The agrarian struggles of the Lal Communist Party lasted until 1952. In that year the campaign bore fruit, as permanent tenants became land owners. Some non-permanent tenants also became land owners. On the other hand, there was a part of the party leadership that criticised the way Teja Singh Swatantra organised the armed struggle. The critics argued that there couldn't be an armed revolution without a people's uprising. The guerrillas of Lal Communist Party had become involved in daciotry as they robbed a bank in Rae Bareli, which the critics found inappropriate.

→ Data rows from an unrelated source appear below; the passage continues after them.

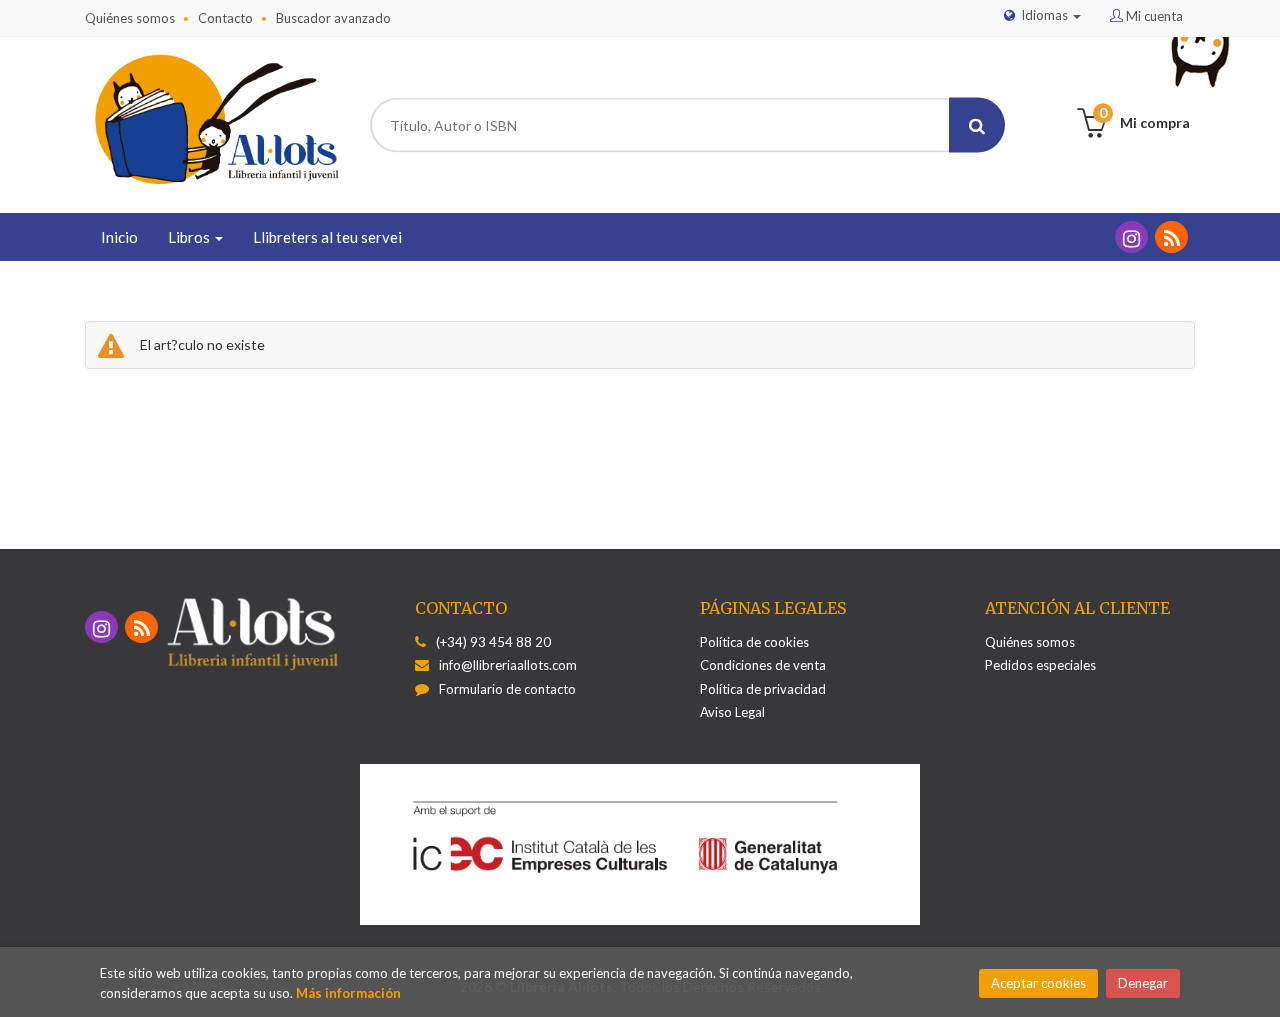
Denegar (1143, 983)
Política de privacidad (763, 689)
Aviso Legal (732, 712)
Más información (348, 993)
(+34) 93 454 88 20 (493, 642)
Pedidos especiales (1040, 665)
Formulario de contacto (507, 689)
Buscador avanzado (333, 18)
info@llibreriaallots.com (508, 665)
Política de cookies (754, 642)
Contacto (225, 18)
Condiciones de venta (763, 665)
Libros (190, 237)
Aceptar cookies (1038, 983)
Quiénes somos (130, 18)
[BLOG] (1171, 237)
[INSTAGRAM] (1131, 237)
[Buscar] (977, 125)
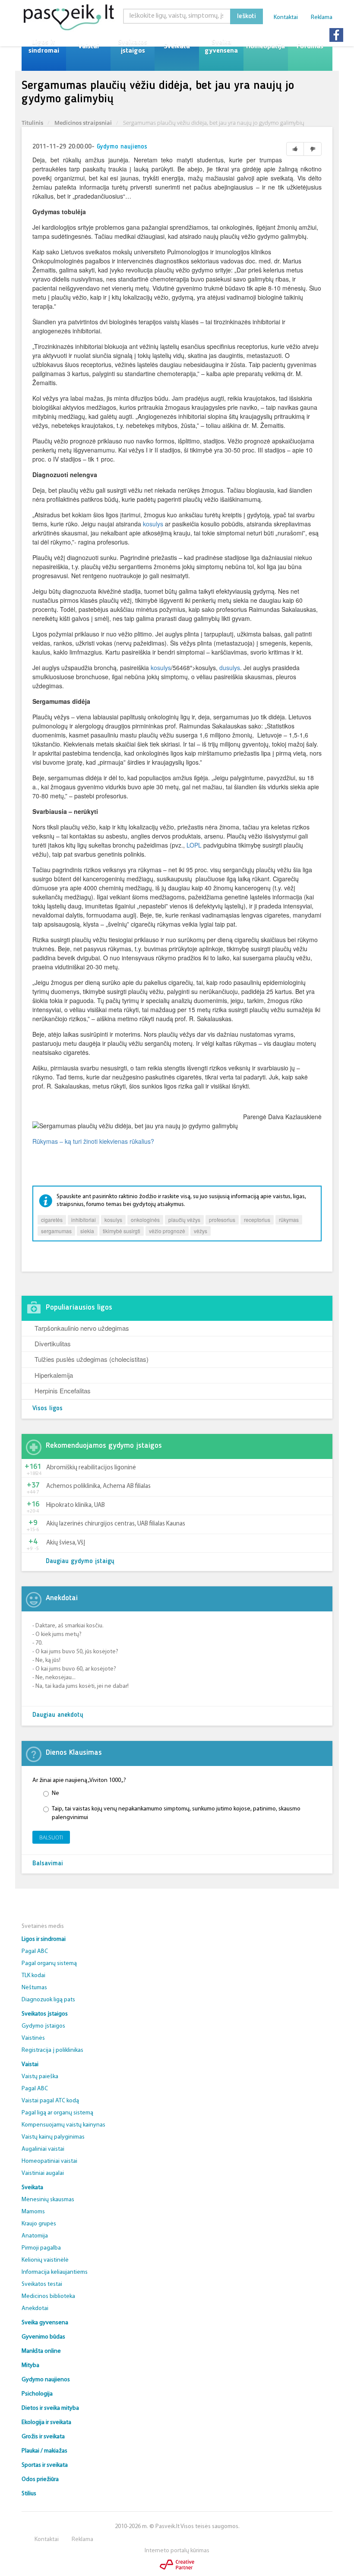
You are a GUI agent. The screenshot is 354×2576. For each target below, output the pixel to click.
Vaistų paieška (40, 2076)
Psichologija (37, 2394)
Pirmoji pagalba (41, 2248)
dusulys (229, 667)
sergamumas (56, 1230)
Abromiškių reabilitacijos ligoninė (91, 1468)
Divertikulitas (53, 1343)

The Lal Communist Party approached the CPI to discuss reunification, albeit Teja Singh Swatantra opposed the idea. The CPI leadership responded positively. A party meeting was held at Dalel Singh Wala, which unanimously decided to dissolve the Lal Communist Party and unconditionally join CPI. As the two communist parties processed their merger, the arrest warrants against most of the Lal Communist Party cadres were cancelled in May 1952.

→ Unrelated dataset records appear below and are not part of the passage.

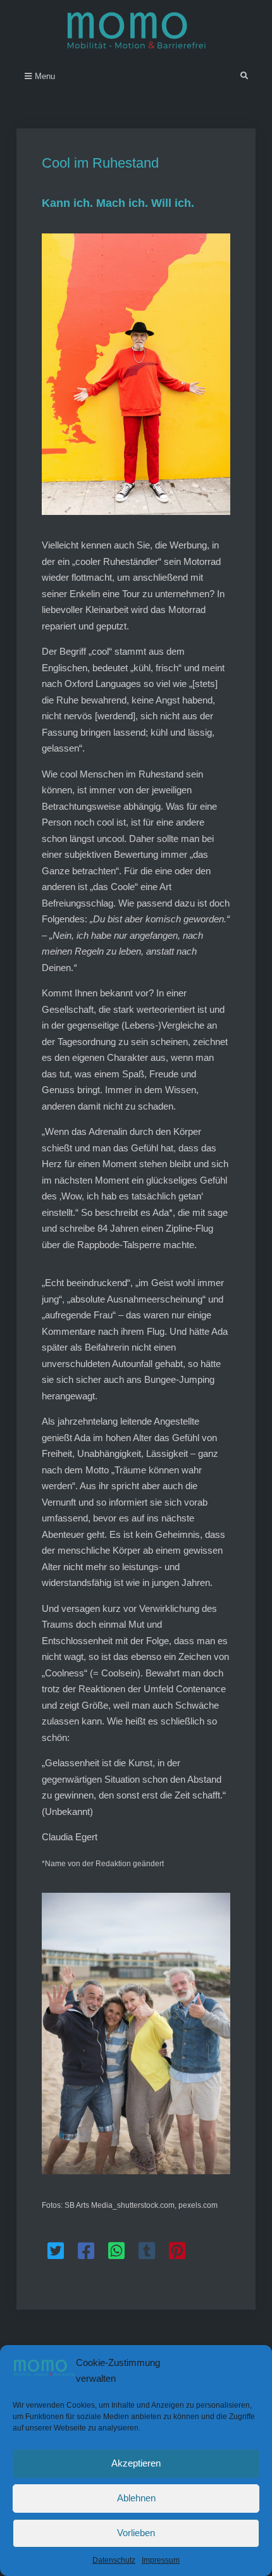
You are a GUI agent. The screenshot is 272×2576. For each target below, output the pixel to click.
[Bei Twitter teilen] (56, 2251)
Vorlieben (136, 2532)
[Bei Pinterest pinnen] (177, 2251)
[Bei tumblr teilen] (147, 2251)
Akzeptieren (136, 2463)
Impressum (161, 2560)
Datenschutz (113, 2560)
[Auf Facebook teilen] (86, 2251)
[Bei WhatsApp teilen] (116, 2251)
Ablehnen (136, 2497)
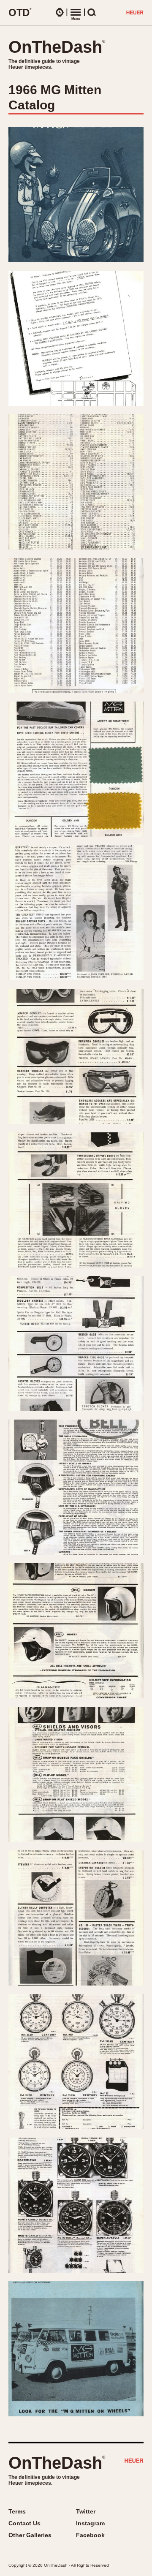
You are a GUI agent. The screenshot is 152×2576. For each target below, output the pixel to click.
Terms (17, 2511)
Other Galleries (30, 2535)
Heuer (134, 2461)
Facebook (90, 2535)
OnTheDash (56, 47)
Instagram (90, 2523)
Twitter (85, 2511)
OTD (20, 12)
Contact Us (24, 2523)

The merger of the two parties was completed in July 1952.

==Aftermath==
To join CPI, ex-Lal Communist Party members had to apply for membership and author a written confession of self-criticism. Whilst the majority of ex-Lal Communist Party members joined CPI (both in the leadership and grassroots), hundreds of ex-Lal Communist Party members were denied entry into CPI (including Baba Bujha Singh). Amongst the people that did not join CPI, some went into dacoity or religious asceticism.

Within CPI the former Lal Communist Party members continued to act as a faction of its own for some time. However, the ex-Lal Communist Party faction was gradually marginalised by the right-wing tendency in the party leadership. But when CPI was divided in 1964, many former Lal Communist Party cadres stayed with the right-wing CPI. In particular Teja Singh Swatantra continued to be an important leader inside CPI. In the Sangrur, Patiala and Bhatinda districts many former Lal Communist Party activists stayed in CPI. The militant struggles of the Lal Communist Party provided a legacy of the Naxalite movement. Some former Lal Communist Party cadres joined the Naxalites (such as Baba Bujha Singh) and the epicentres of Punjabi Naxalite activity tended to be the former strongholds of the Lal Communist Party.